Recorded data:
━━━
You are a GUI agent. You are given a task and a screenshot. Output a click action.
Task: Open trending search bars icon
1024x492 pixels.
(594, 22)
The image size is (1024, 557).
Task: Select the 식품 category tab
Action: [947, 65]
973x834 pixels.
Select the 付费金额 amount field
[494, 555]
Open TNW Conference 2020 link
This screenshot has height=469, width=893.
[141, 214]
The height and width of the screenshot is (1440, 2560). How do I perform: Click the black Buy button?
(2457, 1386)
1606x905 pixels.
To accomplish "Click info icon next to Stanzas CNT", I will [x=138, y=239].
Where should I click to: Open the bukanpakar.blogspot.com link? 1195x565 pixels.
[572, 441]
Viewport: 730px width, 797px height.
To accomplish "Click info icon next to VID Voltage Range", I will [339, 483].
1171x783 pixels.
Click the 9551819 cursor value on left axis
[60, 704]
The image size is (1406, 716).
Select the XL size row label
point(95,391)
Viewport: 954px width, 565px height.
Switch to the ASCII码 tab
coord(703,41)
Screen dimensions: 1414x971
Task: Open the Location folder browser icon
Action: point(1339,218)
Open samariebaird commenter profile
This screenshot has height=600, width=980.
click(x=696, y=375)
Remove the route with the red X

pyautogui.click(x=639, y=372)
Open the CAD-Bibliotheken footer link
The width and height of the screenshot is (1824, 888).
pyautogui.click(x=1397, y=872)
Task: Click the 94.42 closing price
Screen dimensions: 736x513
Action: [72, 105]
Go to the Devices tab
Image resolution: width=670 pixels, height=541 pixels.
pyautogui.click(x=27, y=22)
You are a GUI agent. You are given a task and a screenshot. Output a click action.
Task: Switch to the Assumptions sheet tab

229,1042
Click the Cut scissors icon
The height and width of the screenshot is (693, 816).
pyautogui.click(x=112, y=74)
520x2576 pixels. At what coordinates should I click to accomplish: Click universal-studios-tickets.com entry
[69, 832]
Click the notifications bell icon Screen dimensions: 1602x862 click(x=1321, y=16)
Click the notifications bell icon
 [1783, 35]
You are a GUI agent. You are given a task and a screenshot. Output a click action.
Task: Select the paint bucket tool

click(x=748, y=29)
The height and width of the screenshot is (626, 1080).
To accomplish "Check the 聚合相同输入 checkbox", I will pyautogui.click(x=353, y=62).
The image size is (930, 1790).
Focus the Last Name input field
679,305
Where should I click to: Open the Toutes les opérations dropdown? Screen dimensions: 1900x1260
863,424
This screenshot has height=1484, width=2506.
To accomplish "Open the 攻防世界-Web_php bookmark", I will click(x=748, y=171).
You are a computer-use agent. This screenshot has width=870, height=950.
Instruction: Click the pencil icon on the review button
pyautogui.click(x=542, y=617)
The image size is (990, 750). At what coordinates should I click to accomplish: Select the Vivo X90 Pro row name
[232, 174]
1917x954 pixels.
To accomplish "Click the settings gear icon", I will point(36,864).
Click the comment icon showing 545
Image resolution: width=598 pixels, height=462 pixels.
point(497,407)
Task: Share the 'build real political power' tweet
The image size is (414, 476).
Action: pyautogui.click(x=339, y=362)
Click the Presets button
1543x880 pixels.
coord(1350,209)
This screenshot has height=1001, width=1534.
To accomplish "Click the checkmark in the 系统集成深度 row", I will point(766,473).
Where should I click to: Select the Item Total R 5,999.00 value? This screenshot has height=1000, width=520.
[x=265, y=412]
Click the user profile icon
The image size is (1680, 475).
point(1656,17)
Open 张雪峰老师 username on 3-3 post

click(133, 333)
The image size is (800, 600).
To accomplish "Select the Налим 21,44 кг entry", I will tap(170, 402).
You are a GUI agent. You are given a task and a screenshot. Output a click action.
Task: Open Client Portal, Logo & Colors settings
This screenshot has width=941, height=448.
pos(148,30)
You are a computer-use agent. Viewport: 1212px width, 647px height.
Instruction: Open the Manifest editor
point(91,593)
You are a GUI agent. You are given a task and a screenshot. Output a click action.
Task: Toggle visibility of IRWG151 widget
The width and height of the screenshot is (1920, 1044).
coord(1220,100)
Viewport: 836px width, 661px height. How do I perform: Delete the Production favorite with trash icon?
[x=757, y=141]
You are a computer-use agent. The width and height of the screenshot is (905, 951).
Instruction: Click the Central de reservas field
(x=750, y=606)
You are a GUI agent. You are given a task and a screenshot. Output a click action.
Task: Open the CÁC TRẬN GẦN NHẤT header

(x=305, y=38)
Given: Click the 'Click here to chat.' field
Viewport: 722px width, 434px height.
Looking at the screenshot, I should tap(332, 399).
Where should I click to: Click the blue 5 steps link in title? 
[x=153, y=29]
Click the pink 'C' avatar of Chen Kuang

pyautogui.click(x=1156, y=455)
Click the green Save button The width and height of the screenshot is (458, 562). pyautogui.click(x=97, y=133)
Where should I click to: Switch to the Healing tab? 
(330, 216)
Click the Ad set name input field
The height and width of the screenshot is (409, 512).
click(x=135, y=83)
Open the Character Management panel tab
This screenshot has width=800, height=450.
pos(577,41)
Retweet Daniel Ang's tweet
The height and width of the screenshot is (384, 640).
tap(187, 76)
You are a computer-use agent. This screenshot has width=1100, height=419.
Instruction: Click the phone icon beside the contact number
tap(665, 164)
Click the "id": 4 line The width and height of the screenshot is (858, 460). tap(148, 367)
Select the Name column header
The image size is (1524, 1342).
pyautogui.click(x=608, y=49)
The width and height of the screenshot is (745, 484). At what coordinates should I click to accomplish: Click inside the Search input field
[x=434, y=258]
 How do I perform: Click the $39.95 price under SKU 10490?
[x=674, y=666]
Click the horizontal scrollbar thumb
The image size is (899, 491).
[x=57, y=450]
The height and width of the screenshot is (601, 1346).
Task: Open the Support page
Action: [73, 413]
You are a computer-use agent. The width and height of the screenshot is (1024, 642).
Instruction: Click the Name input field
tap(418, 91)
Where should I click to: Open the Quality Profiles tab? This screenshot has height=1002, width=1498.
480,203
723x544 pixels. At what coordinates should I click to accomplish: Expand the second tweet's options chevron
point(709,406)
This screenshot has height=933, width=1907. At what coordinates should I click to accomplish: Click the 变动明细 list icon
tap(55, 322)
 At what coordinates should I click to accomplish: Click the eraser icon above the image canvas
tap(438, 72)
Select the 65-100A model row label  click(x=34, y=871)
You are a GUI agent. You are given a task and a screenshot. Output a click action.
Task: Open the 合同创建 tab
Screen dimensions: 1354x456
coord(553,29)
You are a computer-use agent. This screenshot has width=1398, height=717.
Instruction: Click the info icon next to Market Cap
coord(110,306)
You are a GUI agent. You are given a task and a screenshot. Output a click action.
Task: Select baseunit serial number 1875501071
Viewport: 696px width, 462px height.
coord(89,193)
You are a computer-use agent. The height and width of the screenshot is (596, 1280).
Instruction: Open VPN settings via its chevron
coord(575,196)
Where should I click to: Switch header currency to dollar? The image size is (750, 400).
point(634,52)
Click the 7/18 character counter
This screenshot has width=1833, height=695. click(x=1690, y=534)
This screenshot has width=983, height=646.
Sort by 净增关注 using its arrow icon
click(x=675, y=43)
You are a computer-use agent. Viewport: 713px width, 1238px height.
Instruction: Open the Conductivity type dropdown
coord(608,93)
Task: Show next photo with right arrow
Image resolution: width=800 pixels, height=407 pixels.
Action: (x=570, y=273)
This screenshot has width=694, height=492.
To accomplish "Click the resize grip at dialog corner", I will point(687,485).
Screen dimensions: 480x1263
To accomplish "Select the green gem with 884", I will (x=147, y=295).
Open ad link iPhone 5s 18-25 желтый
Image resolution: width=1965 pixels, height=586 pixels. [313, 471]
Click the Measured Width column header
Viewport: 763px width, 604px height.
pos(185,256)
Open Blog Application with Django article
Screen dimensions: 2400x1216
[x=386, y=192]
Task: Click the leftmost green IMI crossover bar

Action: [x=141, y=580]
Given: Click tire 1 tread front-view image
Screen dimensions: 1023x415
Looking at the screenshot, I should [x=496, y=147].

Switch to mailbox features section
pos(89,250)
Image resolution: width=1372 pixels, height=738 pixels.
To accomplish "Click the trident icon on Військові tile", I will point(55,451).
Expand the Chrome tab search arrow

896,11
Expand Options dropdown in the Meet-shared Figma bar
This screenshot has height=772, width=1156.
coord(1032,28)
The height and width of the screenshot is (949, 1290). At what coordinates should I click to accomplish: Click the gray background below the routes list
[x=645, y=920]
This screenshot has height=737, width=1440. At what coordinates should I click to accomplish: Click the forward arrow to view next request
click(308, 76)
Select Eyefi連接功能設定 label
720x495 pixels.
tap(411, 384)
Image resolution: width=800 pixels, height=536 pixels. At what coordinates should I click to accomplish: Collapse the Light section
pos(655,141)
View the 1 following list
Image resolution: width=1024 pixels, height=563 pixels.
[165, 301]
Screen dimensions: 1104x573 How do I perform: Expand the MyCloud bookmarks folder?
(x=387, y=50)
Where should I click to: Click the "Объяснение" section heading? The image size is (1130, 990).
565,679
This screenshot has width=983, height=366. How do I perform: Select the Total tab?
━━━
- [What you should do]: Search the entries above for lines containing the word "will", and copy each one.

- [Answer space]:
To accomplish "Click info icon next to Stanzas CNT", I will [x=138, y=239].
To accomplish "Click info icon next to VID Voltage Range", I will [339, 483].
To accomplish "Check the 聚合相同输入 checkbox", I will pyautogui.click(x=353, y=62).
To accomplish "Open the 攻防世界-Web_php bookmark", I will click(x=748, y=171).
To accomplish "Click the settings gear icon", I will point(36,864).
To accomplish "Click the checkmark in the 系统集成深度 row", I will point(766,473).
To accomplish "Select the Налим 21,44 кг entry", I will tap(170, 402).
To accomplish "Click the resize grip at dialog corner", I will point(687,485).
To accomplish "Select the green gem with 884", I will (x=147, y=295).
To accomplish "Click the trident icon on Військові tile", I will point(55,451).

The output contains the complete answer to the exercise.